The Boston-based firm’s projected profitability on an adjusted EBITDA basis took the stock up 7.96% to a $28.79 per share, Seeking Alpha reported Monday.

Analysts have taken notice of the sports betting stock’s performance, according to the report. For example, Oppenheimer has bumped up its price target, and BTIG Research said, per the report, “DraftKings is expected to benefit from favorable fundamentals in 2023, including product improvements, an increasing parlay mix, a positive operating backdrop, and improved efficiency, which could drive significant upside in estimates and positive revisions.”

Morgan Stanley also has had its say, recently reiterating an Overweight rating on DraftKings as it pushed up its 2023-25 digital estimates to reflect consolidation of market share, a shorter path to profitability, and a faster ramp of new states, according to the report.

Online sportsbooks are becoming more competitive as more states legalize these platforms and parlay bets increase in popularity, PYMNTS reported June 16.

PYMNTS research shows that 21% of consumers prefer to receive instant payments on gaming payouts.

Instant payments has become the most popular option in how consumers choose to accept their winnings, according to “Casinos, Gambling and Gaming Platforms Bet On Instant Payments,” a PYMNTS and Ingo Money collaboration.

A DraftKings spokesperson emphasized the importance of faster payouts and how it can be a differentiating factor for customers choosing between gambling operators.

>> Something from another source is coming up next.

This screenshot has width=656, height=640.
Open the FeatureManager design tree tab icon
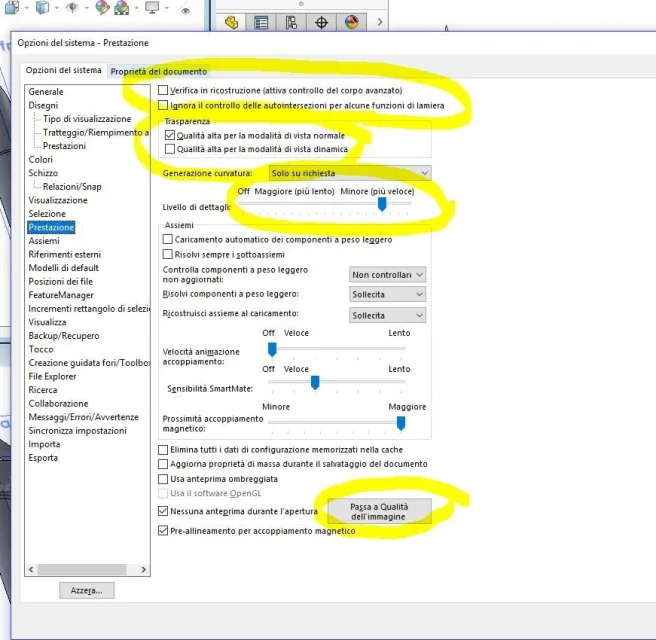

DraftKings offers instant payment options to its customers, along with payments security, the spokesperson said in an interview posted in December 2022.

“We believe safe and regulated sports betting products are essential,” the DraftKings spokesperson said at the time.

During its most recent earnings call, held in May, DraftKings said its revenue increased by 84% in the first quarter compared to a year earlier. Executives attributed this to strong customer acquisition, as the company expanded to newer markets like Ohio and Massachusetts.